Konflikte fühlen sich meist so an, als ginge es um die Sache. Um das Geschirr, das nicht gespült wurde. Um die Entscheidung, die ohne Absprache getroffen wurde. Um den Ton, der nicht stimmte. Um das Versprechen, das nicht eingehalten wurde.
Und manchmal geht es tatsächlich um die Sache. Aber meistens nicht nur.
Was unter der Oberfläche liegt
Hinter den meisten Konflikten liegt ein unerfülltes Bedürfnis, das noch nicht ausgesprochen wurde. Der Wunsch, gehört zu werden. Das Bedürfnis nach Zugehörigkeit, Gemeinsamkeit, nach Respekt. Der Wunsch zu spüren, dass man für den anderen wichtig ist.
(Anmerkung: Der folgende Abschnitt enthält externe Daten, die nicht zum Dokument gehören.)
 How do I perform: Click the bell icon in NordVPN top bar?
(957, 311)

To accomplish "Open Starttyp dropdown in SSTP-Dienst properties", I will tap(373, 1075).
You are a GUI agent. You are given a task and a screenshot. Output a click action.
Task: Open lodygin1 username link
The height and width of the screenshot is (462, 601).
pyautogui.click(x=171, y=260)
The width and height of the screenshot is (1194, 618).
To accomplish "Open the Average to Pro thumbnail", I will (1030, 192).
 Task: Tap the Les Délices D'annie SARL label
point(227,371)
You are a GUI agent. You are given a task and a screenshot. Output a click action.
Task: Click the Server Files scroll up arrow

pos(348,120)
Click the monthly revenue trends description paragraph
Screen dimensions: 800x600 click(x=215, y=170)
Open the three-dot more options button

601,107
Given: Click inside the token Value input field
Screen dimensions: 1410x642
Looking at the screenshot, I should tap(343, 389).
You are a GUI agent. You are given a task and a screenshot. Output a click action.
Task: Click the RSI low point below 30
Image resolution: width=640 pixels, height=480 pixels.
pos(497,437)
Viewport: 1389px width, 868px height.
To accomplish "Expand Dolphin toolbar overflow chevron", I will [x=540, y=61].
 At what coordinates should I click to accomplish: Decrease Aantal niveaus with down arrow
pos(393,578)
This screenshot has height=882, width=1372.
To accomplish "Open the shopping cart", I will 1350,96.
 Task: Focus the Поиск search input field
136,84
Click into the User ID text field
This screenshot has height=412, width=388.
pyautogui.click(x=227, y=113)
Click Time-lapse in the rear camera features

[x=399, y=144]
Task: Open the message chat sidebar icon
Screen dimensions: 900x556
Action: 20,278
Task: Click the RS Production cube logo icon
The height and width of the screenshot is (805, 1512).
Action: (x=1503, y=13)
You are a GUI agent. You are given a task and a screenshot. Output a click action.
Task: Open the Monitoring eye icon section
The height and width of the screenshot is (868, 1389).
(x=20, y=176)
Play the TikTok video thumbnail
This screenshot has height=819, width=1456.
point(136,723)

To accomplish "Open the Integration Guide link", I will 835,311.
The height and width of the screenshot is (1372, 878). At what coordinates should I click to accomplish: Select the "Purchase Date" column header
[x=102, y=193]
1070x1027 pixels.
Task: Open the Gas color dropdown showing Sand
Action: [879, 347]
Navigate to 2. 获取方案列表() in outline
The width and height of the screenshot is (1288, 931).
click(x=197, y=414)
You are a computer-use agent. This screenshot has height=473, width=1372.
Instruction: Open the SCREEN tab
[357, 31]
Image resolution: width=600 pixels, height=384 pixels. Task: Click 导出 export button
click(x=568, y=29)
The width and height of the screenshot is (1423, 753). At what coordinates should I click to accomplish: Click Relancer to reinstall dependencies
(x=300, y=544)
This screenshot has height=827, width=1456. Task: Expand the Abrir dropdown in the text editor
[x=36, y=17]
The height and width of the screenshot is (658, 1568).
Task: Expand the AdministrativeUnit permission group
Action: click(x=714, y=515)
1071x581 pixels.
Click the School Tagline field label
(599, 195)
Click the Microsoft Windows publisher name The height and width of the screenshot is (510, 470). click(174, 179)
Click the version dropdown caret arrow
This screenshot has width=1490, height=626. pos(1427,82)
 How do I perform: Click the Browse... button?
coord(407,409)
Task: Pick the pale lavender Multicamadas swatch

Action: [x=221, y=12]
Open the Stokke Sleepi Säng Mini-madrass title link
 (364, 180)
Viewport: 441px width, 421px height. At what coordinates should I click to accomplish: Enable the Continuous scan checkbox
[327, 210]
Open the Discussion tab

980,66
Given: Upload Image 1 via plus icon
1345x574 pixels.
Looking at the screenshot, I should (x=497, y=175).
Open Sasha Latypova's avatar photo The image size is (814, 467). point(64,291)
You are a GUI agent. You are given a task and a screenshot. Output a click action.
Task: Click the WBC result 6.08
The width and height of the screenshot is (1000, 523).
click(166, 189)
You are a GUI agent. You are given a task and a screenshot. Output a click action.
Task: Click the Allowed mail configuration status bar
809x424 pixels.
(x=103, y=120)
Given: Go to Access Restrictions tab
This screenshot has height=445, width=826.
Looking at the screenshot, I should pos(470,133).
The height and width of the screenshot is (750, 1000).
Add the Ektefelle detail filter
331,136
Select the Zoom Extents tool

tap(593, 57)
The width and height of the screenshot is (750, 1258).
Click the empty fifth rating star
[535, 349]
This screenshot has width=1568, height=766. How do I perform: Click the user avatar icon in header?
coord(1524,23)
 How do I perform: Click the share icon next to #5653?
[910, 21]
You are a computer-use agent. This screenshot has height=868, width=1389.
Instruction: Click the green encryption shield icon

Doch diese Bedürfnisse kommen selten direkt zur Sprache. Stattdessen äussern sie sich als Vorwurf, als Rückzug, oder als Witz getarnter Kommentar, der harmlos klingt, aber trotzdem trifft.
Deshalb eskalieren so viele Konflikte, obwohl beide Seiten eigentlich dasselbe wollen: gesehen und verstanden werden.
Warum wir so oft am falschen Ort suchen
Wenn ein Konflikt immer wieder auftaucht – in leicht abgewandelter Form, aber mit demselben Gefühl danach – ist das ein Hinweis, dass das eigentliche Thema noch nicht angesprochen wurde. Man löst die Symptome, nicht die Ursache.
Das passiert, weil wir nicht gelernt haben, auf unsere eigenen Bedürfnisse zu schauen. Wir sprechen über das Geschirr, weil es so aussieht, als sei das die Ursache des Konflikts. Es ist aber nur der Auslöser. Die wahre Ursache liegt eine Ebene tiefer, auf der Stufe der Bedürfnisse.
Was hilft: den Konflikt eine Ebene tiefer anschauen
Das bedeutet nicht, die Sachebene zu ignorieren. Manchmal geht es wirklich um das Geschirr. Wenn es wirklich nur darum geht, kannst du es ganz normal ansprechen und einfach sagen „Hey Schatz, würdest du noch das Geschirr wegräumen?“, und dabei innerlich vollkommen ruhig bleiben. Weil das Geschirr nur das Geschirr ist und für nichts anderes steht.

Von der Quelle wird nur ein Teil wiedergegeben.